Multimillionaire financier Jeffrey Epstein in March 2017. (Photo from the New York State Sex Offender Registry via the Associated Press)
The former criminal division chief in the U.S. attorney’s office who offered a favorable plea deal to multimillionaire financier Jeffrey Epstein had appointments, phone calls and dinners with the money manager beginning four years after he left his post, according to documents reviewed by the Miami Herald.
The lawyer, Matthew Menchel of the U.S. attorney’s office for the Southern District of Florida, had offered the deal in 2007 to a lawyer for Epstein whom he had formerly dated, the Miami Herald reports, citing information in a 2020 report by the Department of Justice’s Office of Professional Responsibility.

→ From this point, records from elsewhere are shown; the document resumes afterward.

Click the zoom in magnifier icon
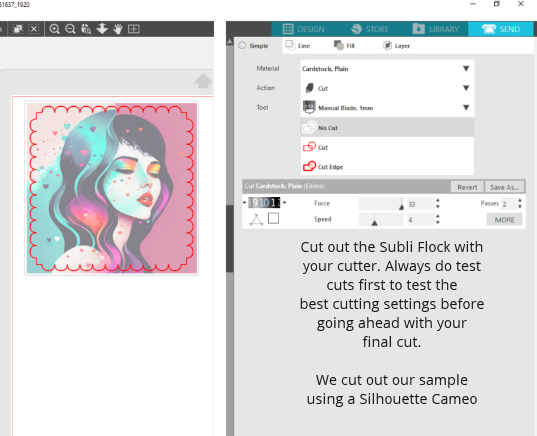This screenshot has height=436, width=537. (54, 29)
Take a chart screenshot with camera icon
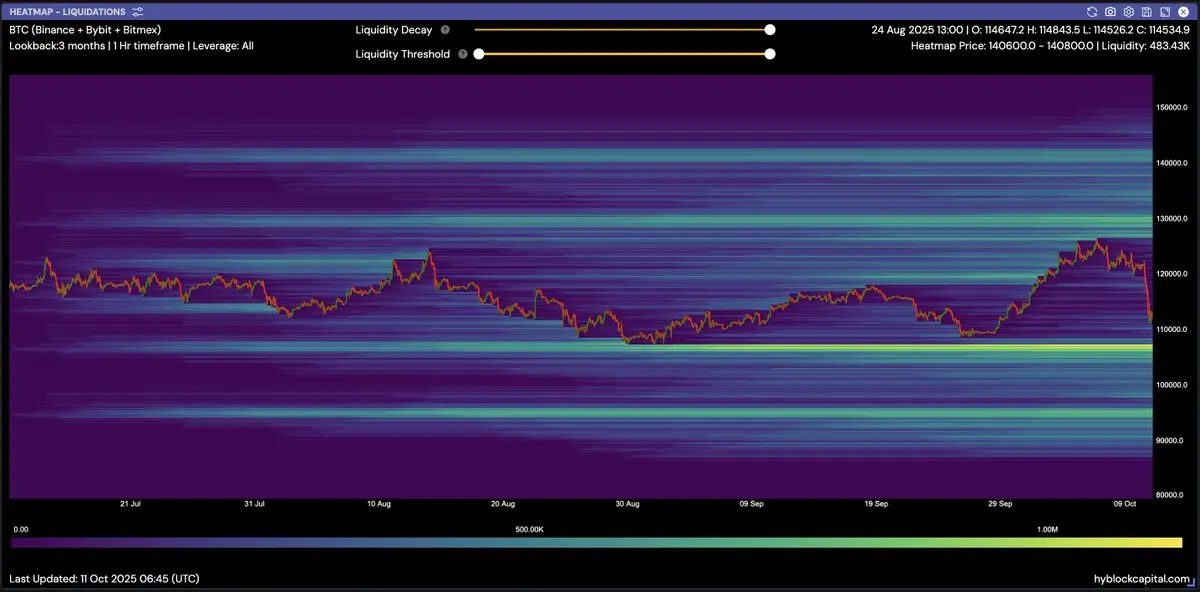 (1110, 12)
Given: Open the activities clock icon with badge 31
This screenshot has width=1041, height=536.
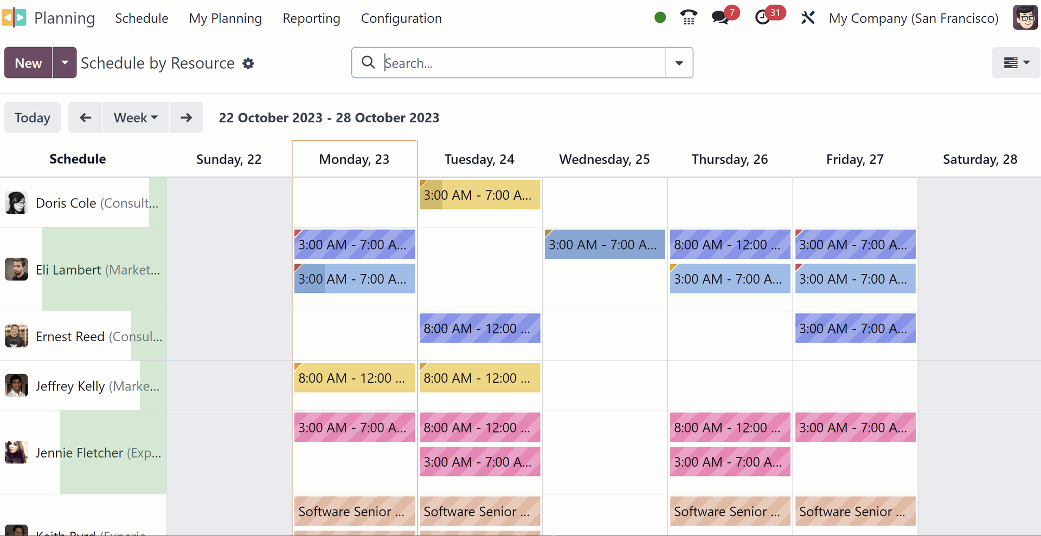Looking at the screenshot, I should click(x=764, y=18).
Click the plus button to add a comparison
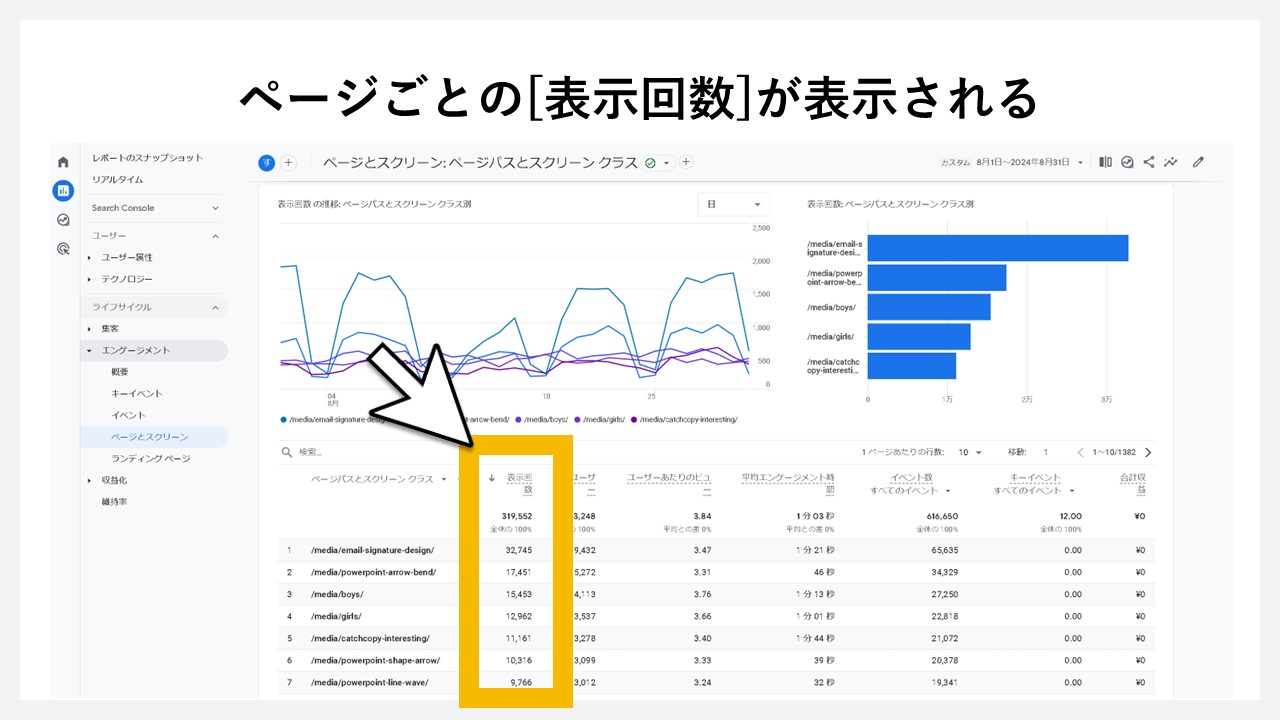The image size is (1280, 720). pos(288,162)
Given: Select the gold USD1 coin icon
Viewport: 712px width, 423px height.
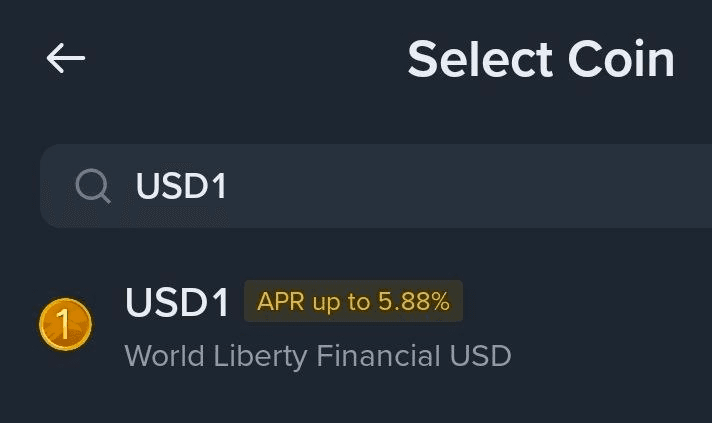Looking at the screenshot, I should [x=66, y=325].
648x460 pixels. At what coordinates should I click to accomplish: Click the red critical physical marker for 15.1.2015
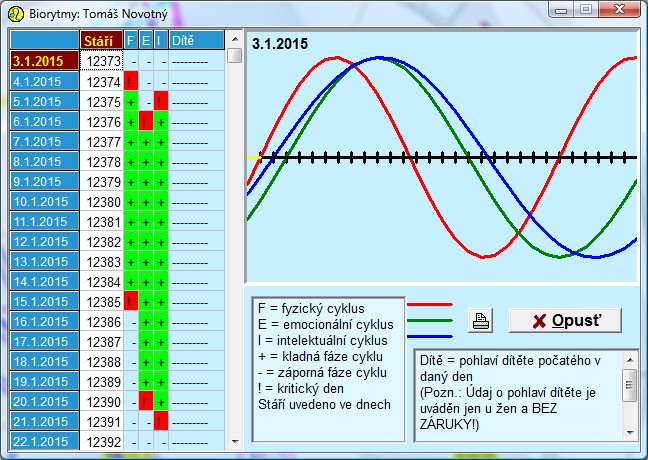(131, 302)
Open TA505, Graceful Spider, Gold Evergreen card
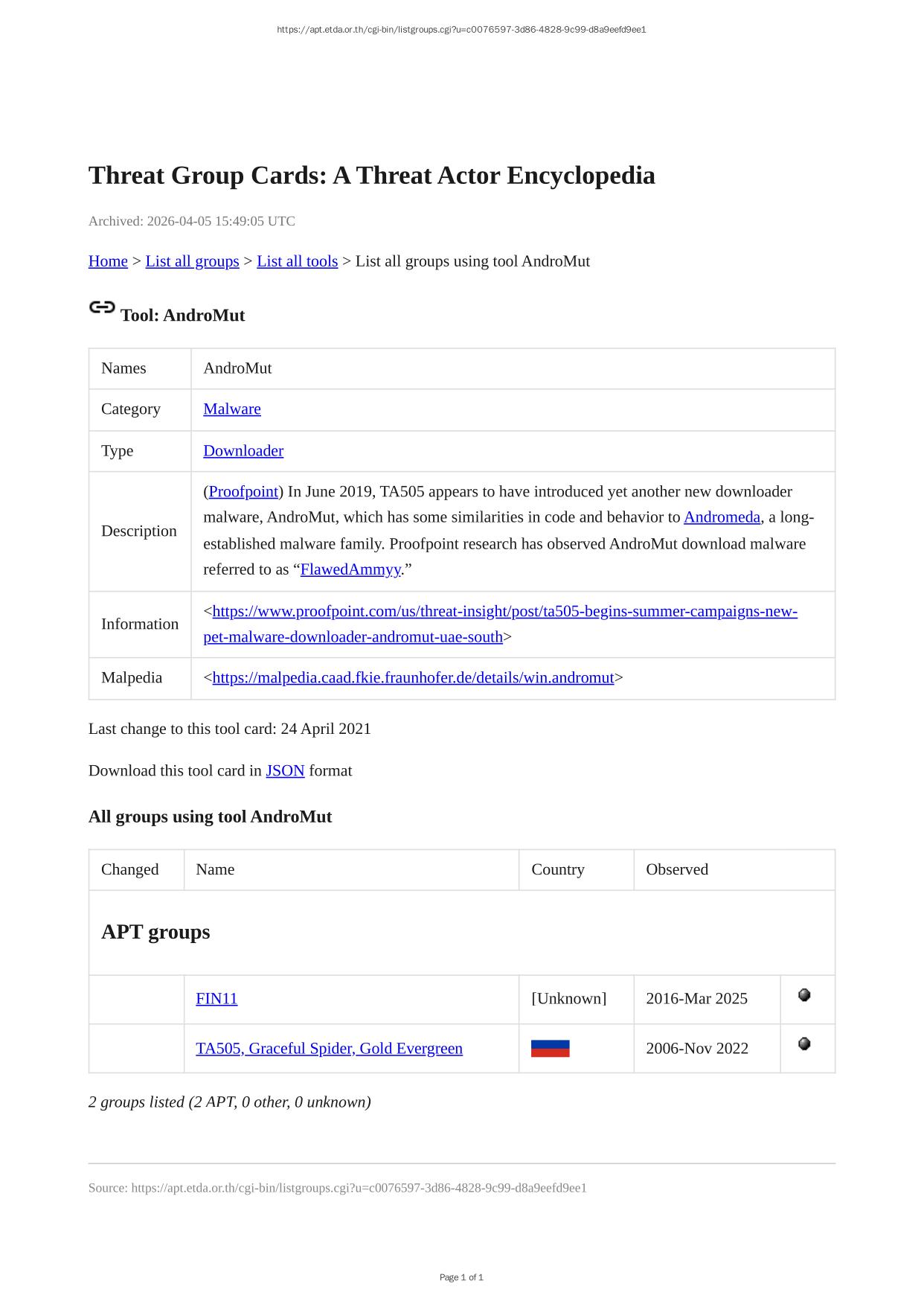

The meetings and dinners happpened in 2011, 2013 and 2017, according to the materials released by the U.S. House of Representatives’ Committee on Oversight and Government Reform on Friday. The Miami Herald report on its findings was also published in the Tampa Bay Times.
Former U.S. Attorney Alex Acosta, who led the office that offered the plea deal, told the House Oversight Committee on Sept. 19 that he and other federal prosecutors didn’t want to take the Epstein case to trial because some underage victims didn’t want to testify and an acquittal was possible. He did not recall reading a recommendation by the lead line prosecutor, Ann Marie Villafaña, that Epstein should be charged with sex trafficking in a 60-count indictment.
Lawmakers asked Acosta about a photograph said to show Epstein skiing with Menchel, possibly in the early 2000s, but they did not produce it when Acosta asked for more information.
The plea deal agreed to drop federal charges against Epstein if he pleaded guilty to state charges. Epstein then served 13 months in jail after pleading guilty in 2008 to two state charges of prostitution in connection with allegations that he sexually abused minor girls at his Florida mansion. Epstein was allowed to go to his West Palm Beach, Florida, offices each day while in jail.
Menchel left his job as prosecutor in August 2007 to joint the international law firm Kobre & Kim. The plea deal was finalized in 2008.
Menchel previously denied having business relationships with Epstein “at any point, not before, during or after my tenure at the U.S. attorney’s office.” He referred to that previous denial when contacted by the Miami Herald. After the publication published its story Friday, Menchel denied ever skiing with Epstein but did not deny that he met with Epstein after leaving his prosecution job, according to the article.
After the Miami Herald published a story about the plea deal in 2018, Epstein was indicted on sex-trafficking charges in 2019 in the U.S. District Court for the Southern District of New York. He died by hanging while in jail in 2019.